* Re: [PATCH] 2.5.17 fix for running a SMP kernel on a UP box
2002-05-21 21:52 [PATCH] 2.5.17 fix for running a SMP kernel on a UP box Greg KH
@ 2002-05-22 2:36 ` James Cleverdon
2002-05-22 17:10 ` Jack F. Vogel
1 sibling, 0 replies; 3+ messages in thread
From: James Cleverdon @ 2002-05-22 2:36 UTC (permalink / raw)
To: Greg KH, mingo, linux-kernel
[-- Attachment #1: Type: text/plain, Size: 1396 bytes --]

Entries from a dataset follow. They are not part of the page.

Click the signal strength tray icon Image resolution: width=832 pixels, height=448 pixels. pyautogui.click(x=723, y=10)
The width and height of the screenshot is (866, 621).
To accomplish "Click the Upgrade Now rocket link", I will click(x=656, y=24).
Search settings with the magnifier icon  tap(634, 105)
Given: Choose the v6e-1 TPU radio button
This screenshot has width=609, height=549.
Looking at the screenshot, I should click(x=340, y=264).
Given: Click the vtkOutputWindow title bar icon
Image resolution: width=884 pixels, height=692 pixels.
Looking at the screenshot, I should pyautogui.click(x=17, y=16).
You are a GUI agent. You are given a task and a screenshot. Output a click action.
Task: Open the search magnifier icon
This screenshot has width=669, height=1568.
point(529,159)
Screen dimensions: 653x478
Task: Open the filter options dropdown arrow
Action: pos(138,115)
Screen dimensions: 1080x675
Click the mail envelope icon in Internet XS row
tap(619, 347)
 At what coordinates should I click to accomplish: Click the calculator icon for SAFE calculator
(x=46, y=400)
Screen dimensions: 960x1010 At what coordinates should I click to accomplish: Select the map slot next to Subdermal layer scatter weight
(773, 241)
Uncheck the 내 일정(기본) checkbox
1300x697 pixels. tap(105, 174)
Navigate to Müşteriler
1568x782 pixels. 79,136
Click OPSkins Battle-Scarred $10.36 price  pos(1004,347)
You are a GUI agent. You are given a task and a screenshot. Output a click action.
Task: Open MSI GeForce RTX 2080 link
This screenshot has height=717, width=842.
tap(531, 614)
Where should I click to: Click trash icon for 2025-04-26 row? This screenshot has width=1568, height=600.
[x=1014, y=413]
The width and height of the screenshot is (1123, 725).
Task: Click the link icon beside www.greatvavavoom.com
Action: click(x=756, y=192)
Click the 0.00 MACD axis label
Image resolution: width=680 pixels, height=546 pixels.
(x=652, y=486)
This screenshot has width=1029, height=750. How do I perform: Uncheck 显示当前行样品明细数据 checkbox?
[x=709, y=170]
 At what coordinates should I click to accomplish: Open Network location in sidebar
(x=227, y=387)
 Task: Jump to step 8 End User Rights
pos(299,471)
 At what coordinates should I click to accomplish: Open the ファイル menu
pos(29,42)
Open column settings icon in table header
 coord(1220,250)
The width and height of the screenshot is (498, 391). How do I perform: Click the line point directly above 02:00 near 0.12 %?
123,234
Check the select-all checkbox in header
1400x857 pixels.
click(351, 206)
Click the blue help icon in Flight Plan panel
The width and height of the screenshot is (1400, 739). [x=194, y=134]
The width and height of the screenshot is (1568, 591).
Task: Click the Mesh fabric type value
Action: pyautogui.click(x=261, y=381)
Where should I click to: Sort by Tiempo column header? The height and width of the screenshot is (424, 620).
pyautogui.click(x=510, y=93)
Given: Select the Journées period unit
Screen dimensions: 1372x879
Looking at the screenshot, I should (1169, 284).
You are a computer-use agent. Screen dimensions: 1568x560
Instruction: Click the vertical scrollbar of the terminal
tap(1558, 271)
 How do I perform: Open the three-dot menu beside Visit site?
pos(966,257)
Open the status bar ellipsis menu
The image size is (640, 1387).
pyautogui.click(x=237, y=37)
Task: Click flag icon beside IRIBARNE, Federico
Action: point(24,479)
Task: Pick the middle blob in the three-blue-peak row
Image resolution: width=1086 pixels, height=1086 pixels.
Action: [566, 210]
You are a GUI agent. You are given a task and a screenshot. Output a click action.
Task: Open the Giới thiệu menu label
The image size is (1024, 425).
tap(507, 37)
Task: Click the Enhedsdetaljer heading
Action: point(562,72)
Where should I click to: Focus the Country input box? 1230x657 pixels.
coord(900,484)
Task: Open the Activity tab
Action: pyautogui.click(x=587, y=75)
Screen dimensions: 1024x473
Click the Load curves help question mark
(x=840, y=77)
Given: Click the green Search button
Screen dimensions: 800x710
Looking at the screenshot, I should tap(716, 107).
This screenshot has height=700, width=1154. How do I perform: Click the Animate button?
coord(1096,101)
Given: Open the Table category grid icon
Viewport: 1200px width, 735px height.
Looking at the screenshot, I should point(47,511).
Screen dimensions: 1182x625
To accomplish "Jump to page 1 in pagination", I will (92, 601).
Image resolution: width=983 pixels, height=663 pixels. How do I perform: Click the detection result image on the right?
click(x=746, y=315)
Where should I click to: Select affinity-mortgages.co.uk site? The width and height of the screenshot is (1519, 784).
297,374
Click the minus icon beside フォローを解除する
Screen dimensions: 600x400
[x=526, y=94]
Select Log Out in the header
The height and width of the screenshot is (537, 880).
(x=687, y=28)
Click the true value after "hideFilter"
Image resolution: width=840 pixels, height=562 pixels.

I was looking at this with Jack Vogel and I can't figure out how it goes
wrong, either. However, the code in move() that uses the cpu number is a bit
strange. Entering loops in their middles is generally considered bug-prone
by programming style books. What about eliminating the goto by using
something like the attached patch?
On Tuesday 21 May 2002 02:52 pm, Greg KH wrote:
> I can't seem to run a SMP 2.5.17 kernel on a UP machine, it locks up
> during the boot process. In talking to Jack Vogel, he suggested I make
> the following patch, which seems to solve the problem for me. In
> looking at the code, I have no idea of why this seems to work, so there
> probably is a better fix out there.
>
> Any suggestions?
>
> thanks,
>
> greg k-h
>
>
>
> diff -Nru a/arch/i386/kernel/io_apic.c b/arch/i386/kernel/io_apic.c
> --- a/arch/i386/kernel/io_apic.c Tue May 21 14:47:06 2002
> +++ b/arch/i386/kernel/io_apic.c Tue May 21 14:47:06 2002
> @@ -205,7 +205,7 @@
> } ____cacheline_aligned irq_balance_t;
>
> static irq_balance_t irq_balance[NR_IRQS] __cacheline_aligned
> - = { [ 0 ... NR_IRQS-1 ] = { 1, 0 } };
> + = { [ 0 ... NR_IRQS-1 ] = { 0, 0 } };
>
> extern unsigned long irq_affinity [NR_IRQS];
>
> -
--
James Cleverdon
IBM xSeries Linux Solutions
{jamesclv(Unix, preferred), cleverdj(Notes)} at us dot ibm dot com
[-- Attachment #2: irq_balance_move.patch2 --]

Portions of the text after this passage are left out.